St. Josemaria Escriva
The Guardian Angel always accompanies us as our principal witness. It is he who, at your particular judgement, will remember the kind deeds you performed for Our Lord throughout your life. Furthermore, when you feel lost, before the terrible accusations of the enemy, your Angel will present those intimate desires of your heart — which perhaps you yourself might have forgotten — those proofs of love which you might have had for God the Father, God the Son, God the Holy Spirit.

That is why you must never forget your Guardian Angel, and that Prince of Heaven shall not abandon you now, or at that decisive moment.

--Josemaria Escriva, Furrow, 693

Saturday, May 3, 2014

QUOTATION: We Must All Carry Our Cross

St. Louis de Montfort
No, this accursed earth on which we live is not destined to make us happy; in this land of darkness we cannot expect to see clearly; there is no perfect calm on this stormy sea; we can never avoid conflicts on this field of trial and battle; we cannot escape being scratched on this thorn-covered earth. Willingly or unwillingly, all must carry their cross, both those who serve God and those who do not.

--St. Louis de Montfort, Letter to the Friends of the Cross

Friday, May 2, 2014

QUOTATION: Man's Ingratitude to God

St. Peter Julian Eymard
And man does not love God! He offends Him! Ah! God brings contempt on Himself by dint of loving. One might say that He sought It! Would you allow yourselves to be thus despised and insulted by your children, your subordinates?
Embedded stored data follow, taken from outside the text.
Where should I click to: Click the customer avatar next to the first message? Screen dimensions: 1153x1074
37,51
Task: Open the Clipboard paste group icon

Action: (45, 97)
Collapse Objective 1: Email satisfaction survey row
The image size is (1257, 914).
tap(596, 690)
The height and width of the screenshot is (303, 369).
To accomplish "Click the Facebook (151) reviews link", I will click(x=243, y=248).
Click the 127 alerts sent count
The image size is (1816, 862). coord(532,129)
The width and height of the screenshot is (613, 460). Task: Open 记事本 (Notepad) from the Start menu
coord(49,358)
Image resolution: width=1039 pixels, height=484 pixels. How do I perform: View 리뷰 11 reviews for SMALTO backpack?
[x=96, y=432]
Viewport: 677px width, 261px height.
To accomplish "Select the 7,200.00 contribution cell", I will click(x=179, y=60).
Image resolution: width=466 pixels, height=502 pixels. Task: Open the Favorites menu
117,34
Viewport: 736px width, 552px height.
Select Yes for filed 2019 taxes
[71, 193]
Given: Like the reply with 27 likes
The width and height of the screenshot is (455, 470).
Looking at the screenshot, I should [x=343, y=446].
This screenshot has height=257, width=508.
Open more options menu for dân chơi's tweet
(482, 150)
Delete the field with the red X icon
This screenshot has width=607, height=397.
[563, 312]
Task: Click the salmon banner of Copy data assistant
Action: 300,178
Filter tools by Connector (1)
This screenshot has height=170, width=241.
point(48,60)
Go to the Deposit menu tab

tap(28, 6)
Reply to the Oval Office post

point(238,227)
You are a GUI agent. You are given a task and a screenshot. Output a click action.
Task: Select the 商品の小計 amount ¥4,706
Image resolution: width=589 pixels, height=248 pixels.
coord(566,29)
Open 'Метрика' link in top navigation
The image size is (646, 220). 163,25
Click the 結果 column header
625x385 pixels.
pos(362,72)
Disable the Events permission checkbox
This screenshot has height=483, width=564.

God showers man with riches, loads him with benefits in spite of his sins, his daily sins! It is that he may return to Him, be conquered by Him. We must have the hearts of demons not to love God!

--St. Peter Julian Eymard

Thursday, May 1, 2014

QUOTATION: Give God Your All

God has bestowed his entire self upon you; there is, then, no excuse for you to behave reservedly with God.